- [PAGE TEXT]
* start *

The Morales class action was resolved by a settlement agreement. The superior court approved the agreement and entered a stipulated order of dismissal on September 23, 2015. Mr. Shine, who worked at a Pottery Barn retail store in Beverly Hills from January to March 2013, was a member of the Morales settlement class and received a share of the settlement proceeds.
A short while later, Mr. Shine filed the present putative class action complaint against Williams-Sonoma. He brought this action on behalf of himself and all “non-exempt employees of Williams-Sonoma who worked at Williams-Sonoma, Pottery Barn, Pottery Barn Kids, West Elm, and or/Rejuvenation retail stores in California at any time from October 21, 2011 up to and continuing until the time that judgment is entered in this case ․”
The allegations in this case are based on the purported failure by Williams-Sonoma to pay the prospective class members reporting-time pay as required under Wage Order 7-2001 of the Industrial Welfare Commission (IWC) (Cal. Code Regs., tit. 8, § 11070). This wage order, which applies to mercantile companies,2 provides that for “[e]ach workday an employee is required to report for work and does report, but is not put to work or is furnished less than half of said employee's usual or scheduled day's work, the employee shall be paid for half the usual or scheduled day's work, but in no event less than two (2) hours nor more than four (4) hours, at the employee's regular rate of pay, which shall not be less than the minimum wage.” (Cal. Code Regs., tit. 8, § 11070, subd. (5)(A).)
Mr. Shine contends that reporting-time pay is required when an employee's on-call shift is canceled shortly before the scheduled start time. The complaint alleges that Williams-Sonoma required employees who “were scheduled for a regular shift immediately followed by an on-call shift that same day” (or vice-versa) to physically report or phone their employer shortly before the scheduled start of the on-call shift, but did not pay reporting-time pay for a canceled on-call shift. It alleges this is a violation of Wage Order 7-2001.
Based on this alleged violation, which was the first cause of action in the complaint, Mr. Shine also alleged related claims for failure to pay all wages earned at termination (§§ 200-203, second cause of action), failure to provide accurate wage statements (§§ 226, 226.3, third cause of action), and violation of the UCL (Bus. & Prof. Code, § 17200, fourth cause of action).

* end *

- [WRITTEN EXERCISE 1]
Reproduce the reporting-time pay excerpt word for word. Begin at the words "Based on this" and stop after "cause of action).".
- [WRITTEN EXERCISE 2]
Summarize the reporting-time pay excerpt in two sentences.
The listing that comes next is separate material, unrelated to the reporting-time pay excerpt.

- [RECORDS SHOWN]
* start *

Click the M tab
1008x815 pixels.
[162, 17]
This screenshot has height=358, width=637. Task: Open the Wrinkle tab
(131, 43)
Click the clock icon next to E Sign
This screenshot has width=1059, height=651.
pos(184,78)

* end *

- [CORRECT RESULT 1]
Based on this alleged violation, which was the first cause of action in the complaint, Mr. Shine also alleged related claims for failure to pay all wages earned at termination (§§ 200-203, second cause of action), failure to provide accurate wage statements (§§ 226, 226.3, third cause of action), and violation of the UCL (Bus. & Prof. Code, § 17200, fourth cause of action).

- [CORRECT RESULT 2]
Mr. Shine worked at a Pottery Barn store and was a member of the Morales settlement class. He later filed a putative class action against Williams-Sonoma for non-exempt employees at its California retail stores, alleging that the company violated Wage Order 7-2001 by not paying reporting-time pay for on-call shifts canceled shortly before their start, and he added related claims for unpaid wages at termination, inaccurate wage statements, and violation of the UCL.